Every parent knows when they send their child off to school or day care, at some point, they’re going to come home with a virus.
But having a sick child at home doesn’t necessarily mean the entire family should catch the bug.
According to Dr. Frank Esper, of Cleveland Clinic Children’s, the best way to keep a virus from spreading is through good hand-washing.
But, he admits, it gets a little tricky when you’re caring for a very small child.
One way to help minimize the risk of spreading a virus around the house is to designate a primary caregiver.
“If there is one caregiver in the house, make sure that’s the caregiver and that’s the main caregiver for this child, rather than every hour it’s someone new,” said Esper. “Because then you’re just exposing more and more individuals.”
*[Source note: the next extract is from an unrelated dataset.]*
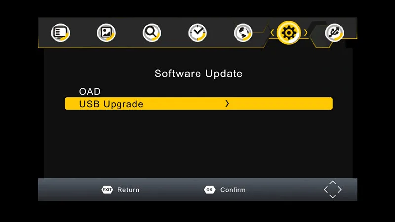Select the Time clock icon
Viewport: 395px width, 222px height.
point(198,33)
When older children get sick, he said it’s best to have them stay in their rooms. This can help to cut down the virus exposure for the rest of the family.
“It’s very good, if you have a large family, to keep older children and teens confined to one area of the house, maybe one floor of the house, instead of letting them all over the place with everybody else,” said Esper.
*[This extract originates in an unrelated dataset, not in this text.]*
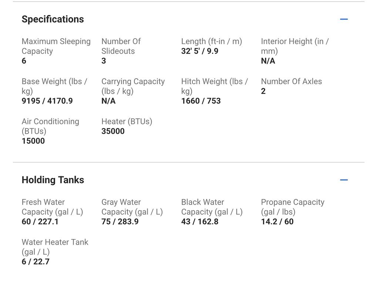Click the N/A value under Interior Height
The image size is (370, 282).
pos(268,61)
It’s also a good idea to make sure the sick child has their own set of utensils at the dinner table -- and no sharing of cups or drinks.
Esper said putting reminders around the house, like a bottle of hand sanitizer right in the kitchen, can help keep family members vigilant when it comes to hand-hygiene.
“I would definitely have one in the kitchen, at the dining room table, or in the living room by the TV- even propped up there on the couch, to make sure that they have easy and quick access,” he said. “The best thing to do is to wash your hands, multiple times during the day.”
Esper said most viruses like to live on our hands, but some can live on surfaces for an hour or more.
He recommends cleaning contaminated surfaces with soap or bleach, which will eliminate the virus on contact.